**Exercise:** All of the data that follows should be output again without any alteration.

Given data Block Start

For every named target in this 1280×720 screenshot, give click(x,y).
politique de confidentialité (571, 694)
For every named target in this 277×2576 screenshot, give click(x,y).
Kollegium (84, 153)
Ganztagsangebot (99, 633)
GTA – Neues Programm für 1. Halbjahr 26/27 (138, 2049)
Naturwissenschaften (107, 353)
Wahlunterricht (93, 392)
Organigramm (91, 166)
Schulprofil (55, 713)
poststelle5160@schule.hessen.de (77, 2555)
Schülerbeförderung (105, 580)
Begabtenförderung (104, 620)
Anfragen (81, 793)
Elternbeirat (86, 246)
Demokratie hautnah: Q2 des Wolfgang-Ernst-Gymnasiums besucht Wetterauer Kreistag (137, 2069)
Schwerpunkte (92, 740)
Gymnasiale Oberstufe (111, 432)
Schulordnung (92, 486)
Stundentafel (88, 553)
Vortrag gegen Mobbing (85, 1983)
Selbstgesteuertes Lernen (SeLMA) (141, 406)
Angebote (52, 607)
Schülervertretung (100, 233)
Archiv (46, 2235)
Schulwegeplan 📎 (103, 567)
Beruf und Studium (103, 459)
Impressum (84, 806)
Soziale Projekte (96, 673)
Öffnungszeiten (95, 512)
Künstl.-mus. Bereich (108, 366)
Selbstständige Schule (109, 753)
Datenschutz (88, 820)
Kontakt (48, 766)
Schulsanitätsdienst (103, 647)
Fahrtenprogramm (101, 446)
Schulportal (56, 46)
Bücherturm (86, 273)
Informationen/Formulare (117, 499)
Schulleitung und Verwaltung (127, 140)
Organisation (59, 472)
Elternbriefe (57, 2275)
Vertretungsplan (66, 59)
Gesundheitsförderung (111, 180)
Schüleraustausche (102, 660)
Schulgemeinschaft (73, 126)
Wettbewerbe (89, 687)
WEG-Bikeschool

Given data Block End

**Response to the task:**
For every named target in this 1280×720 screenshot, give click(x,y).
politique de confidentialité (571, 694)
For every named target in this 277×2576 screenshot, give click(x,y).
Kollegium (84, 153)
Ganztagsangebot (99, 633)
GTA – Neues Programm für 1. Halbjahr 26/27 (138, 2049)
Naturwissenschaften (107, 353)
Wahlunterricht (93, 392)
Organigramm (91, 166)
Schulprofil (55, 713)
poststelle5160@schule.hessen.de (77, 2555)
Schülerbeförderung (105, 580)
Begabtenförderung (104, 620)
Anfragen (81, 793)
Elternbeirat (86, 246)
Demokratie hautnah: Q2 des Wolfgang-Ernst-Gymnasiums besucht Wetterauer Kreistag (137, 2069)
Schwerpunkte (92, 740)
Gymnasiale Oberstufe (111, 432)
Schulordnung (92, 486)
Stundentafel (88, 553)
Vortrag gegen Mobbing (85, 1983)
Selbstgesteuertes Lernen (SeLMA) (141, 406)
Angebote (52, 607)
Schülervertretung (100, 233)
Archiv (46, 2235)
Schulwegeplan 📎 (103, 567)
Beruf und Studium (103, 459)
Impressum (84, 806)
Soziale Projekte (96, 673)
Öffnungszeiten (95, 512)
Künstl.-mus. Bereich (108, 366)
Selbstständige Schule (109, 753)
Datenschutz (88, 820)
Kontakt (48, 766)
Schulsanitätsdienst (103, 647)
Fahrtenprogramm (101, 446)
Schulportal (56, 46)
Bücherturm (86, 273)
Informationen/Formulare (117, 499)
Schulleitung und Verwaltung (127, 140)
Organisation (59, 472)
Elternbriefe (57, 2275)
Vertretungsplan (66, 59)
Gesundheitsförderung (111, 180)
Schüleraustausche (102, 660)
Schulgemeinschaft (73, 126)
Wettbewerbe (89, 687)
WEG-Bikeschool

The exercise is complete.